Here we are, on the brink of 2017. You want to make a change to your diet, your waistline, your job; hell, maybe you just want to clean your car more often or drink fewer glasses of wine. You can do any of these things, and you can use the timing of the new year add impetus, sure. But resolutionising is doomed douchebaggery. The clients I see the biggest changes in are the ones who begin in December. Why? Because they want to take a step every day they can towards change - even when that means they see obstacles ahead. They are more likely to take a consistent 'day at a time' approach, accepting that there will be bumps in the road. There is no 'clear run', people. Life gets in the motherfucking way. People who defer until a future point, whether it be January, 'the day I've finished the biscuits', or 'when I'm thinner' are setting themselves up for a fall - motivation and application will usually only gather momentum as a result of taking action. You can't magically expect January 1st to bring the desire to achieve, and I assure you, by January 6th, you sure as shit won't have accumulated marathon-running abilities. 'I'm sooooooo going to do it this yearrrrrr' actually means in resolution-speak 'I'm going to bust my ass trying to do it all in the first week and if by the end of January I'm not a supermodel then fuck it all I'm ram raiding McDonald's'.

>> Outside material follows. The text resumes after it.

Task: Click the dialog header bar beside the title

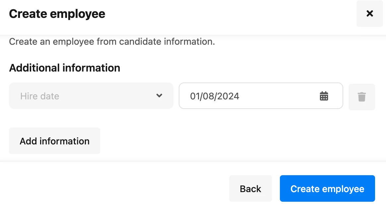Action: point(229,14)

Action is simple when it's achievable and realistic. Turning your life and routine on its head overnight is usually a recipe for disaster... or failure, at best. If you want to eat better, add one serving of vegetables to each day. Do it every day for a week. Mission accomplished. One mission down, try upping your water intake by 500ml every day. Keep the veg thing going. A week later, halve your regular biscuit intake, keep up with the water, keep up with the veg. 12 really small changes (they obviously need to be specific and relevant to you) over 12 weeks, towards a more balanced lifestyle and you'll be surprised how easy it becomes, how much less guilty you'll feel along the way, how much more achievement you will feel... and how much better your level of adherence will be. You will make progress every day, and you will feel like it, too. That's where the results lie. Consistent application. A bit of effort all the time, not earth-shattering effort for unsustainable bursts. It might sound like all of that will add up to nothing. So, why not try it? If everything else has failed in the past, there's no harm in trying. Ditch all of the radical resolutions. Make actual changes that actually change things. Start by identifying what you want and break it down good and SMALL. In 12 weeks, you'll still be making progress, you'll still be reaping the benefits and you'll still be feeling epic. 

So, fuck your resolutions. Fuck them all. New year? New calendar. There's nothing wrong with the you that you're rocking. You're already awesome. You can change anything, anytime - and you will. Happy New Year ♡



Merry Christmas!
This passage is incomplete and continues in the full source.